Grâce à une généreuse initiative, douze jeunes ont immortalisé leur quotidien difficile dans un quartier sous haute tension.
Quelques appareils photo jetables mis à leur disposition et, aujourd'hui, une exposition.

Quand Sidi Moumen s'expose
Entre dépotoirs et bidonvilles, les jeunes de Sidi Moumen essaient de se construire un semblant de vie.
Ils ne sont ni peintres ni plasticiens, encore moins sculpteurs ou dessinateurs. Pourtant, ce sont des jeunes qui se sont retrouvés, par un pur hasard, sous les feux de la rampe, en faveur de l'exposition intitulée « Autoportraits de Sidi Moumen » dont ils sont les stars. Auteurs d'une série de photos qui rompent avec celles traditionnellement véhiculées sur le fameux quartier, diabolisé suite aux attentas du 16 mai 2003, cette bande avait pour seule ambition de donner une autre image de Sidi Moumen. En effet, la vingtaine pour la plupart, 12 jeunes, filles et garçons, exposent leurs oeuvres (photos) au Goethe-Institut de Casablanca jusqu'au 7 janvier 2011.

Munis d'appareils photo jetables de 24 poses, nos 12 amis ont immortalisé des tranches de vie de leur quotidien. Certes, ils ont prouvé, à travers leurs clichés, que la désolation n'était pas le seul qualificatif de leur quartier, mais loin d'eux la volonté de cacher la réalité qui prévaut dans la commune bidonvilloise. Ils ont ainsi ''capturé'' aussi bien le visage pénible de Sidi Moumen, ses immenses dépotoirs cohabitant avec des baraques en taule ondulée, mais aussi les changements qui commencent à entrevoir le jour, à petits pas, certes.

«C'était une bien belle expérience, cela nous a permis de rencontrer des gens connus, d'avoir de nouveaux amis, issus de Belvédère ou d'Anfa, auxquels nous avons proposé de faire le même exercice et venir exposer leurs photos à Sidi Moumen», souligne Zakaria Assoul, l'un des jeunes impliqués dans ce projet. Et de préciser : « Je me souviens qu'au lendemain du 16 mai, nous étions perçus comme de vulgaires criminels. Même les chauffeurs de taxis refusaient de raccompagner des clients qui voulaient se rendre à Sidi Moumen, arguant que c'était le ''quartier des bombes humaines''. Nous voulions contredire cette mauvaise image que l'on se fait de nous et montrer que Sidi Moumen n'est pas synonyme de kamikazes, bien au contraire, le quartier recense également des jeunes éduqués, instruits… D'ailleurs, beaucoup de jeunes issus d'ici ont réussi leur vie, des comédiens, des sportifs de haut niveau… ».
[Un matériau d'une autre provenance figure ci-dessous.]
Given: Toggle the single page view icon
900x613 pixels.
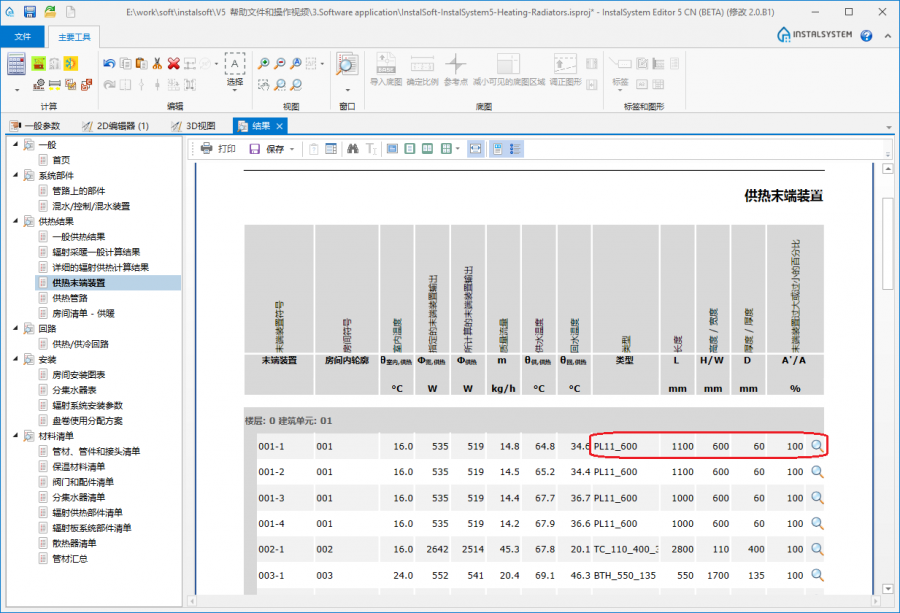Looking at the screenshot, I should click(409, 149).
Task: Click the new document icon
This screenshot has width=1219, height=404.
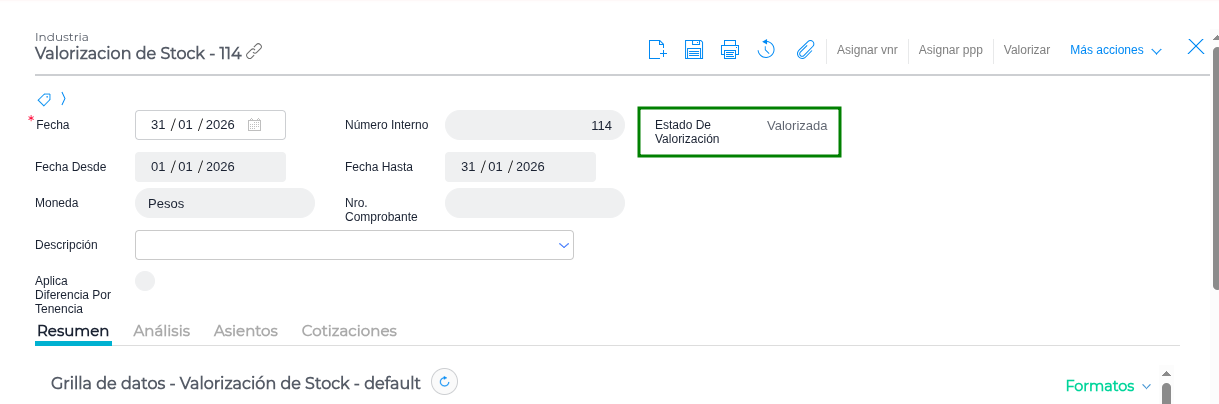Action: point(657,50)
A l'origine de l'idée, qui a vu le jour par pure coïncidence, on retrouve un certain Jamal Belmahi. En ce sens, serpentant les ruelles de Sidi Moumen et ses bidonvilles, ce jeune écrivain ambitionnait de s'inspirer des lieux pour l'écriture d'un scénario destiné à l'adaptation du roman « Les étoiles de Sidi Moumen », signé Mahi Binebine, et dont la réalisation sera assurée par Nabil Ayouch. A travers cet exercice, le scénariste sera confronté à la dure réalité de Sidi Moumen, à son bidonville, à ses infrastructures défaillantes ou inexistantes et, surtout, à ses jeunes dont le quotidien est d'une banalité agaçante. Une jeunesse qui, en dépit de son environnement, respire la vie, tout en rêvant d'un avenir meilleur, un avenir rompant avec le présent. « Sur place, j'étais confronté à des jeunes qui m'ont rapidement fait sentir qu'ils n'aimaient pas trop l'image que l'on se faisait d'eux, dans les grandes villes et principalement à Casablanca.
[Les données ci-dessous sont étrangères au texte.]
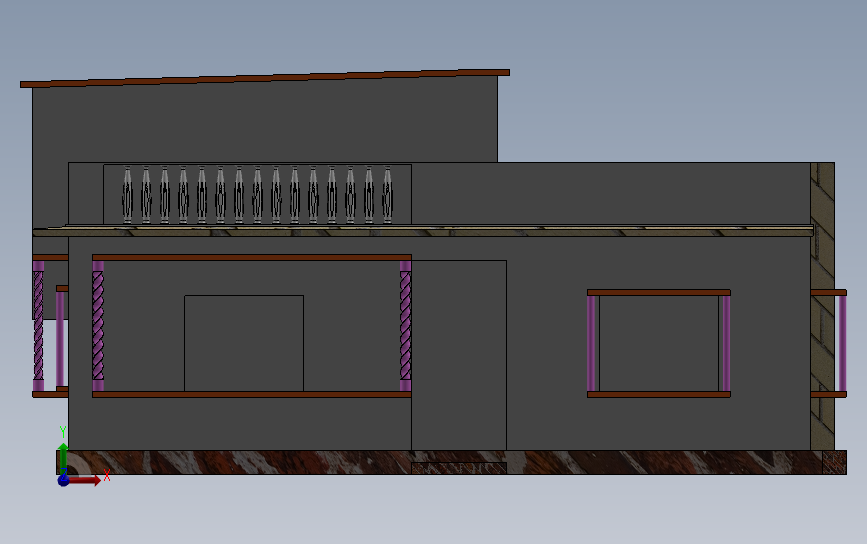Select the blue Z axis sphere of the triad

click(64, 480)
En même temps, ils saisissaient pertinemment l'importance de corriger cette image. En somme, ils se plaignaient du fait que les photos qui les montraient étaient toujours les mêmes, toujours axées sur la pauvreté, les ordures, etc., choses qui existent, certes, mais ils reprochaient un peu le côté réducteur de ces photos. Donc, l'idée était de leur proposer de devenir eux-mêmes producteurs de leurs images, et de leur donner cette possibilité de nous montrer leur Sidi Moumen au quotidien, sans pour autant nier la réalité », explique Jamal Belmahi. Et le résultat est là : des jeunes faisant du sport sur une pelouse, d'autres posant fièrement devant un graffiti symbolisant leur équipe vedette de football, un père donnant le biberon à son enfant, un tapis de prière et un Coran, un cybercafé, un mur criblé de trous, des vaches qui font partie du paysage quotidien du bidonville, etc.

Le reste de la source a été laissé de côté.